I’ve achieved Cloud Formation Stack(s) representing the IaaC for the Step Function workflow logic, but also the IaaC for CI CD for the AWS AWS Lambda functions. So I’ve achieved a unified experience in developing, building, testing, deploying, monitoring, and securing the Serverless Applications.
Yes, monitoring and security is included (comes with AWS) and can be customized more, adding to the IaaC CF template as per my needs.
Do notice, that I had full control in the IAM when it comes to Roles and Permissions that need to be built in the solution developed.
You could still ask: “- How did you build the AWS CloudFormation stack(s) ?“
At least a few answers here:
- You could theoretically build those templates manually – but even for the not that complex scenario I presented here, this could be a real nightmare, I am sure there are some people so familiar with AWS Cloud Formation syntax that could write straight into the yaml (json) template, however, I am not one of those.

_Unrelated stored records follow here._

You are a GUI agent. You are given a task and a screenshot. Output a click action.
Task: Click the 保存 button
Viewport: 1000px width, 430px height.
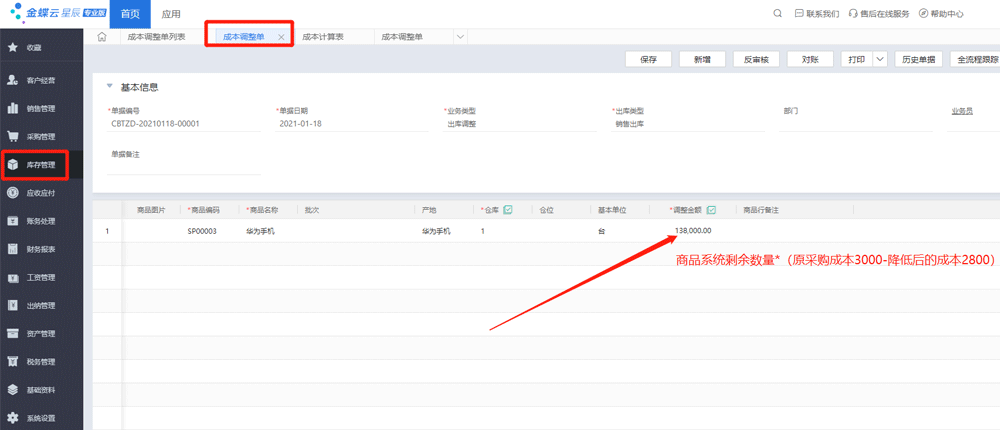pyautogui.click(x=648, y=60)
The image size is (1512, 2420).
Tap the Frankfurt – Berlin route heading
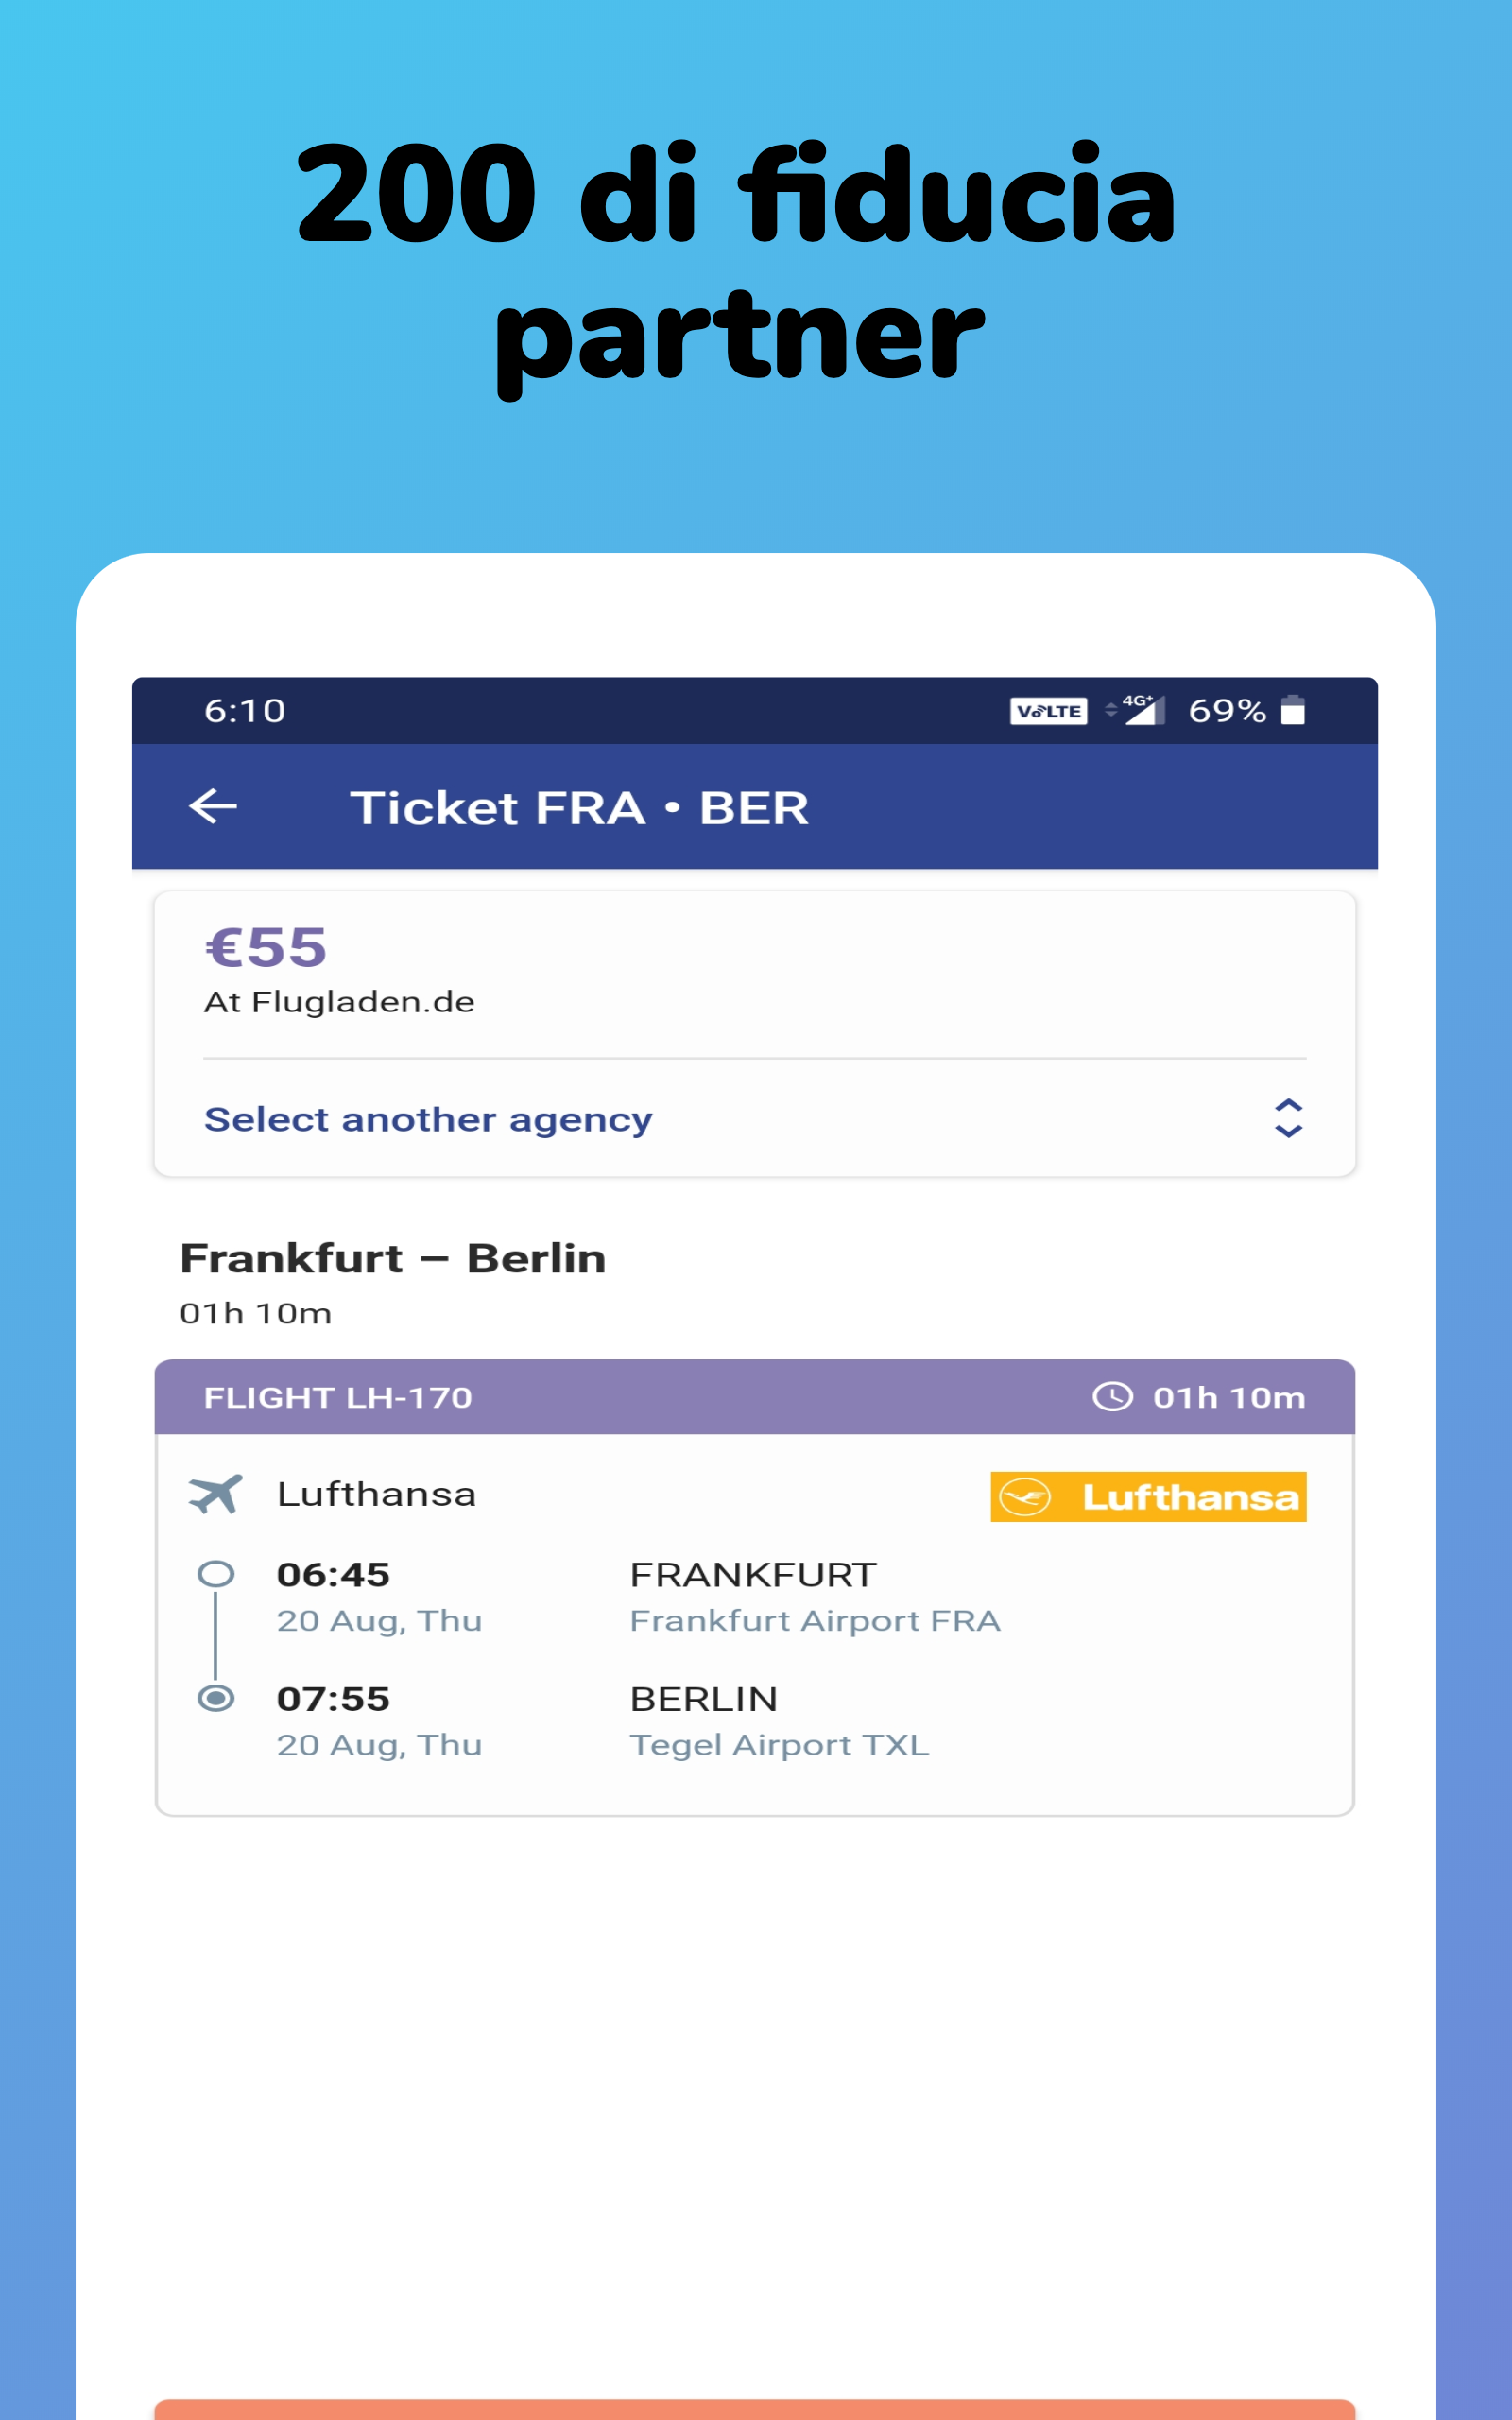click(x=393, y=1258)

- Building your own framework around your preferred programming language would be the ideal solution. This may cost you some time spent in the beginning, but it will pay off on the long run. This would be my preferred solution because I would like to be in full control of all I am doing in IaaC, including the Security (Permissions and Roles) , and also have a programmatic logic approach in building the IaaC as template in AWS Cloud Formation.
- More than 1 years ago AWS launched such a framework that continues today as an open source project, mostly coordinated by AWS experts, named AWS CDK . While in my opinion it didn’t reach yet a strong maturity, it looks very promising, and maybe just before diving into building your own, you may like to consider investigating this one. And being open source, well, if you find some bugs or missing features, you can always go and fix it yourself and share it back with the community.
- Why wouldn’t you consider building all through Serverless Framework for example ? Or other frameworks ? Maybe you would like another kind of CI CD pipelines for your DEV or another type of Dashboards where to monitor your Serverless Apps ?
There is no one solution that fits all eventually, and I hope the info I’ve shared with you in this post will help you in selecting your best Solutions and Architectures for your own Serverless Applications challenges.